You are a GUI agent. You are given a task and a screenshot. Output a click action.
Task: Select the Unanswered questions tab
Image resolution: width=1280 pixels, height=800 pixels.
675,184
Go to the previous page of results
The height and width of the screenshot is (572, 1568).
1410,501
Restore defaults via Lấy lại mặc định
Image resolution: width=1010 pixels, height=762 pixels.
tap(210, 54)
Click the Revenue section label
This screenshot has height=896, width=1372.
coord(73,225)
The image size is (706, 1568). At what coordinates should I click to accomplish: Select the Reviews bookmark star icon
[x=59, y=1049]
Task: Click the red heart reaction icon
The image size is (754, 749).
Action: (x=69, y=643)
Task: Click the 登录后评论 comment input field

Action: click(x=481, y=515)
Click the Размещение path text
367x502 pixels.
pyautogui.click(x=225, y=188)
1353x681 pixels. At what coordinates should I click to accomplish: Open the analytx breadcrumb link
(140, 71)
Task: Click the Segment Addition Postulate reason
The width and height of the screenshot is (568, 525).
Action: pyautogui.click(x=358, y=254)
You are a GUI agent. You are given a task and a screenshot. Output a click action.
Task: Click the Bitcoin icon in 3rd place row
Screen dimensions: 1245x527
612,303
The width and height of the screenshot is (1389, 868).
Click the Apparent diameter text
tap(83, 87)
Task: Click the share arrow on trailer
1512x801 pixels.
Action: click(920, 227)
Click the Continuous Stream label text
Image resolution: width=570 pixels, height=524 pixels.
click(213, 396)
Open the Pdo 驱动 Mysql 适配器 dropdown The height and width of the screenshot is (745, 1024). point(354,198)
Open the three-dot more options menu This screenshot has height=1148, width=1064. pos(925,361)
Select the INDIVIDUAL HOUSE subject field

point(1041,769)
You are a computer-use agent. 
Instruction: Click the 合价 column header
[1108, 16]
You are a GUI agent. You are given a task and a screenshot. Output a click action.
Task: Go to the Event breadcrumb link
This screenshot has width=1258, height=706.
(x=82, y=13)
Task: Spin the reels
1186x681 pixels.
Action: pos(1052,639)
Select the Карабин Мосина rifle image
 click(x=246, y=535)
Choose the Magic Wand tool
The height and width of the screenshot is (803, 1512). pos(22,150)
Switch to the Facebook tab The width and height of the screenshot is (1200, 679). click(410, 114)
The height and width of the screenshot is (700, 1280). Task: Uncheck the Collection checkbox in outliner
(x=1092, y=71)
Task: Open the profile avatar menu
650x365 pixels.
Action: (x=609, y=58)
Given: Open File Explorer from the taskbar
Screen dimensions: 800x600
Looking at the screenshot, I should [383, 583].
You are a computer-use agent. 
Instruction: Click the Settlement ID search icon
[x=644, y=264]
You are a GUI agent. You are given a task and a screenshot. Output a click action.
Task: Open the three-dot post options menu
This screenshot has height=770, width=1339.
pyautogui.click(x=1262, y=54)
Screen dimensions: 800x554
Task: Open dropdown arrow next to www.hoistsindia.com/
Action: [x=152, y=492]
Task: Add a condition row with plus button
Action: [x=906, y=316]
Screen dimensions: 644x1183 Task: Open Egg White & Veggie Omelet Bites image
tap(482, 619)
****************************************
■ What the task requires ■
What is needed is the data above, output in full and exactly as it stands.

■ Worked solution ■
You are a GUI agent. You are given a task and a screenshot. Output a click action.
Task: Select the Unanswered questions tab
Image resolution: width=1280 pixels, height=800 pixels.
675,184
Go to the previous page of results
The height and width of the screenshot is (572, 1568).
1410,501
Restore defaults via Lấy lại mặc định
Image resolution: width=1010 pixels, height=762 pixels.
tap(210, 54)
Click the Revenue section label
This screenshot has height=896, width=1372.
coord(73,225)
The image size is (706, 1568). At what coordinates should I click to accomplish: Select the Reviews bookmark star icon
[x=59, y=1049]
Task: Click the red heart reaction icon
The image size is (754, 749).
Action: (x=69, y=643)
Task: Click the 登录后评论 comment input field

Action: click(x=481, y=515)
Click the Размещение path text
367x502 pixels.
pyautogui.click(x=225, y=188)
1353x681 pixels. At what coordinates should I click to accomplish: Open the analytx breadcrumb link
(140, 71)
Task: Click the Segment Addition Postulate reason
The width and height of the screenshot is (568, 525).
Action: pyautogui.click(x=358, y=254)
You are a GUI agent. You are given a task and a screenshot. Output a click action.
Task: Click the Bitcoin icon in 3rd place row
Screen dimensions: 1245x527
612,303
The width and height of the screenshot is (1389, 868).
Click the Apparent diameter text
tap(83, 87)
Task: Click the share arrow on trailer
1512x801 pixels.
Action: click(920, 227)
Click the Continuous Stream label text
Image resolution: width=570 pixels, height=524 pixels.
click(213, 396)
Open the Pdo 驱动 Mysql 适配器 dropdown The height and width of the screenshot is (745, 1024). point(354,198)
Open the three-dot more options menu This screenshot has height=1148, width=1064. pos(925,361)
Select the INDIVIDUAL HOUSE subject field

point(1041,769)
You are a computer-use agent. 
Instruction: Click the 合价 column header
[1108, 16]
You are a GUI agent. You are given a task and a screenshot. Output a click action.
Task: Go to the Event breadcrumb link
This screenshot has width=1258, height=706.
(x=82, y=13)
Task: Spin the reels
1186x681 pixels.
Action: pos(1052,639)
Select the Карабин Мосина rifle image
 click(x=246, y=535)
Choose the Magic Wand tool
The height and width of the screenshot is (803, 1512). pos(22,150)
Switch to the Facebook tab The width and height of the screenshot is (1200, 679). click(410, 114)
The height and width of the screenshot is (700, 1280). Task: Uncheck the Collection checkbox in outliner
(x=1092, y=71)
Task: Open the profile avatar menu
650x365 pixels.
Action: (x=609, y=58)
Given: Open File Explorer from the taskbar
Screen dimensions: 800x600
Looking at the screenshot, I should [383, 583].
You are a computer-use agent. 
Instruction: Click the Settlement ID search icon
[x=644, y=264]
You are a GUI agent. You are given a task and a screenshot. Output a click action.
Task: Open the three-dot post options menu
This screenshot has height=770, width=1339.
pyautogui.click(x=1262, y=54)
Screen dimensions: 800x554
Task: Open dropdown arrow next to www.hoistsindia.com/
Action: [x=152, y=492]
Task: Add a condition row with plus button
Action: [x=906, y=316]
Screen dimensions: 644x1183 Task: Open Egg White & Veggie Omelet Bites image
tap(482, 619)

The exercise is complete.